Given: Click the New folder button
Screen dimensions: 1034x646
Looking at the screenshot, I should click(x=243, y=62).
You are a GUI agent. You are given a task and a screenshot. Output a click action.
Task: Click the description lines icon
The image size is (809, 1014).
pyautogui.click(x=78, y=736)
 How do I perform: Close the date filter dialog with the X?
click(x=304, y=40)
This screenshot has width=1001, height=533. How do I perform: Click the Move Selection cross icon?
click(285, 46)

---

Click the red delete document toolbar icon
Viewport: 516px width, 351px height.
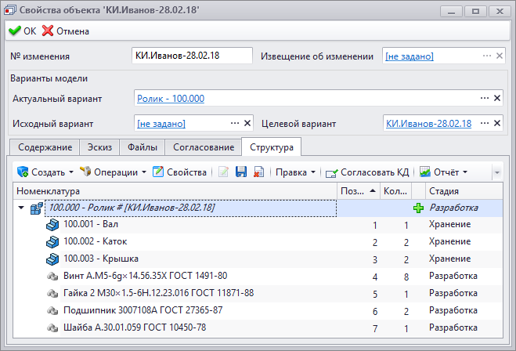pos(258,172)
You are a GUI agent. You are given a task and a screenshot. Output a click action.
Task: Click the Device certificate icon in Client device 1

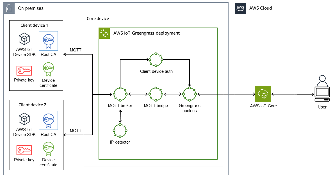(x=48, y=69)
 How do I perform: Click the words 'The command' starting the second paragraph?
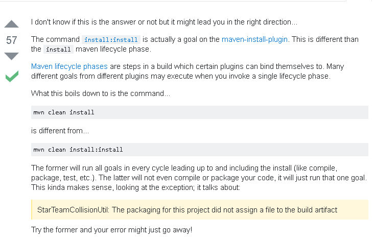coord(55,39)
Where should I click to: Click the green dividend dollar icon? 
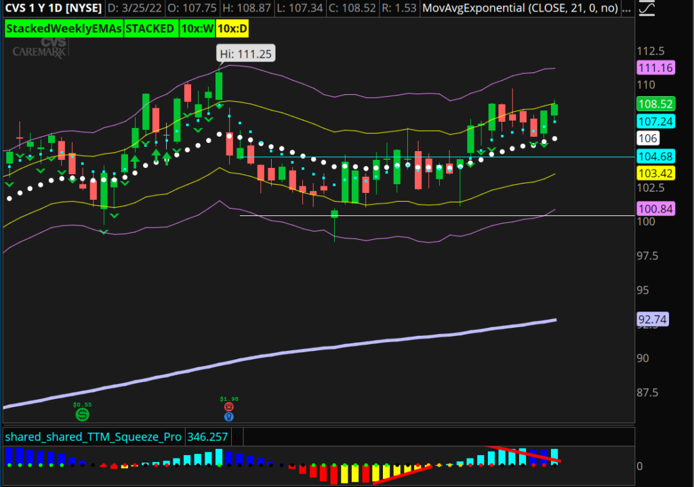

---

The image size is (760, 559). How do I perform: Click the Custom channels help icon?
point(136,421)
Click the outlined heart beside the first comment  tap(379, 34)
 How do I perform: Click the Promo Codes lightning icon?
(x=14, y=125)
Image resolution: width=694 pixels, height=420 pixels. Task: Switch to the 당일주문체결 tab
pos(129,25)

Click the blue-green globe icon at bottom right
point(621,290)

• Set task: Lay out the records as a numbered list, starting at the line that contains "Click the outlined" and ending at the line that contains "point(621,290)". Leave out blank lines and include nothing else.

• Finished task:
1. Click the outlined heart beside the first comment  tap(379, 34)
2.  How do I perform: Click the Promo Codes lightning icon?
3. (x=14, y=125)
4. Image resolution: width=694 pixels, height=420 pixels. Task: Switch to the 당일주문체결 tab
5. pos(129,25)
6. Click the blue-green globe icon at bottom right
7. point(621,290)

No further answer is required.